As “Sandstorm” echoed through the cemetery at Fair Lawn United Methodist Church on Thursday, friends and family members of Shawn Lanier twirled white towels in the air. The casket of the USC graduate was then lowered into the ground.

Earlier, hundreds packed the church sanctuary to say goodbye to Lanier, 28, who died in a boating collision on Lake Murray last Friday. His friend and coworker, Danny Phillips, 37, also was killed. Both were eulogized Thursday.

Laughter rippled throughout the sanctuary as Lanier’s aunt, Jennie Price, approached the pulpit wearing a camouflage hunting vest and carrying a hunting trap and a fishing rod. Attached to the line on the rod were pictures of Lanier with some of his hunting catches. In front of the pulpit she placed a small nameplate bearing the word “Twiggy,” one of several nicknames that family and friends had for Lanier, who was also known as Twig, Twiggles, Rooney and Smiley.

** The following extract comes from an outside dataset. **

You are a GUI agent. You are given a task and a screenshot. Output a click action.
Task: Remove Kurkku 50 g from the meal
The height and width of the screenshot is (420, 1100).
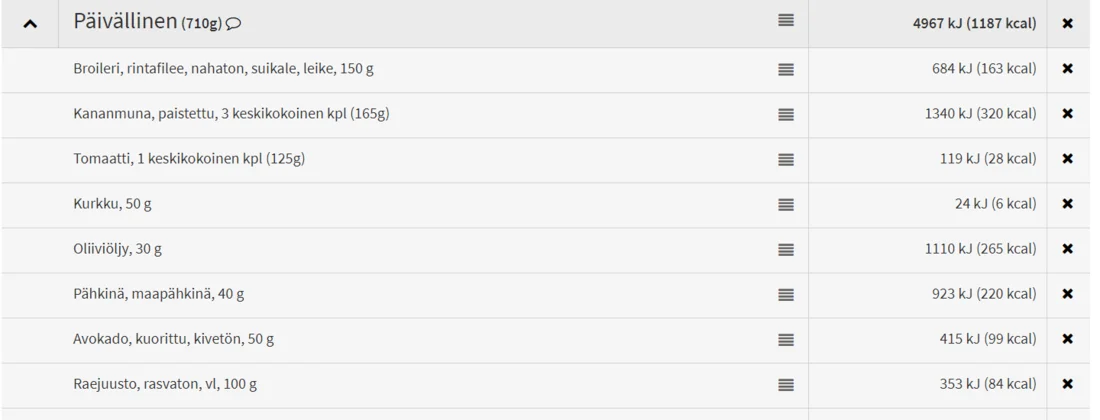click(x=1067, y=204)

“Can everybody give me a big one right now?” she said, asking the crowd to smile. “Is that Shawn, or what?”

Lanier and Phillips were in Phillips’ 16-foot bass boat with a third friend when the vessel collided with a 32-foot powerboat in the lake around 11 p.m. Friday. Both died from injuries suffered in the crash, which remains under investigation.

The overflow seating area in Fair Lawn’s fellowship hall, where attendees watched Thursday’s service on closed-circuit TV, had standing room only. In the fellowship hall, a camouflage baseball hat rested on a bouquet of flowers surrounded by framed pictures of Lanier throughout his life.

Evoking multiple laughs from the crowd, Price commented on her nephew’s love of the outdoors, hunting and fishing. After leading the crowd in an a cappella “Jesus Loves Me,” Price discussed Lanier’s life and salvation using golf as a metaphor. The game, which she said Lanier loved, typically has 18 holes.

“Though Shawn’s course has just run out, let us continue to drive, remembering the holes he played, touching and loving so many lives,” she said. “The days will be hard and will take their toll. But take heart: Shawn stands where we long to be – at the 19th hole.”

Lanier’s sister, Blythe Lanier, recalled how she “aggravated the daylights” out of her older brother, whom she last saw on her birthday, Easter Sunday. They loved quoting the movie “Dumb and Dumber” over the years, she said, and Lanier laughed every Christmas when they watched “Home Alone,” no matter how many times he had seen it.

“Life is gonna be great now, because guess who’s with you every day now – Shawn,” she said. “When you say ‘Go Cocks,’ just say it loud and proud. That’s what he did. When you hear a country song, you sing it at the top of your lungs.”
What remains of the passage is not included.